Stored records:
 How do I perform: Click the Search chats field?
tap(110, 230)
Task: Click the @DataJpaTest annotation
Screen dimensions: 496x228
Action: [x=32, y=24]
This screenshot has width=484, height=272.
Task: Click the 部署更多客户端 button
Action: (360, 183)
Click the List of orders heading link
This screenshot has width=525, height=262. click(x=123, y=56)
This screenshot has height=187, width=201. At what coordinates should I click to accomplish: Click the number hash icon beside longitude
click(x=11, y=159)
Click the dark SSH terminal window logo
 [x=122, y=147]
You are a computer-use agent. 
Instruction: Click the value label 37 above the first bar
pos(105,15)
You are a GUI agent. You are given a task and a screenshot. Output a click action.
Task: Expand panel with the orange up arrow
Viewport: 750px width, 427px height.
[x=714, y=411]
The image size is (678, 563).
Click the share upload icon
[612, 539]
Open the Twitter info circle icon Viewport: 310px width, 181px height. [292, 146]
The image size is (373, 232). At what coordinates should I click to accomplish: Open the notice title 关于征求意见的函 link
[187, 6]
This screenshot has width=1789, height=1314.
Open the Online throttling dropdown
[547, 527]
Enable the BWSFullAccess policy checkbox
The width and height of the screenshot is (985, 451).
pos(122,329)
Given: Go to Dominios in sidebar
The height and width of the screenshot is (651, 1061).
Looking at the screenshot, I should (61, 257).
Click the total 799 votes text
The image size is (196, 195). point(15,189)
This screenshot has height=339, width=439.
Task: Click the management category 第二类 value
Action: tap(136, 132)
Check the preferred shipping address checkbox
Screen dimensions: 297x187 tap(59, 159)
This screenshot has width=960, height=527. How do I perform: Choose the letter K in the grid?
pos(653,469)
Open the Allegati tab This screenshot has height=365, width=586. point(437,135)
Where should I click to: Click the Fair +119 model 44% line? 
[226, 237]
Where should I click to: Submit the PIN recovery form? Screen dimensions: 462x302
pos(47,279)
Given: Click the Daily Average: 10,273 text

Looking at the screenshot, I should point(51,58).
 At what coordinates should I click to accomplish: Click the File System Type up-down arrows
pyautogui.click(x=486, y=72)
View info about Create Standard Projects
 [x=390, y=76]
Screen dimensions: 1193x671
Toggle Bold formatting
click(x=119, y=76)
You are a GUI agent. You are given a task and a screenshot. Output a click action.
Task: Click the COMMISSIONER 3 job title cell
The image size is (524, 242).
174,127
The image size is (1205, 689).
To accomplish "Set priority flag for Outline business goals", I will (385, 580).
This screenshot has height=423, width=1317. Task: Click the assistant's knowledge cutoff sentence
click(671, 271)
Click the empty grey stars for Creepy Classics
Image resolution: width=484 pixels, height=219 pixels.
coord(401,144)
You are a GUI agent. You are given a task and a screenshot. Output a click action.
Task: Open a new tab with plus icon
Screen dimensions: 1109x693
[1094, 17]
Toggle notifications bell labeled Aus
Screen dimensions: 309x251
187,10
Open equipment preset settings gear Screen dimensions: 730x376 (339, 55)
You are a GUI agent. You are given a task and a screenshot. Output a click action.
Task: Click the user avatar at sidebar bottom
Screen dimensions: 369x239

• _Task item_
Show all lines above holding "with".

• _Response area_
Task: Expand panel with the orange up arrow
Task: Open a new tab with plus icon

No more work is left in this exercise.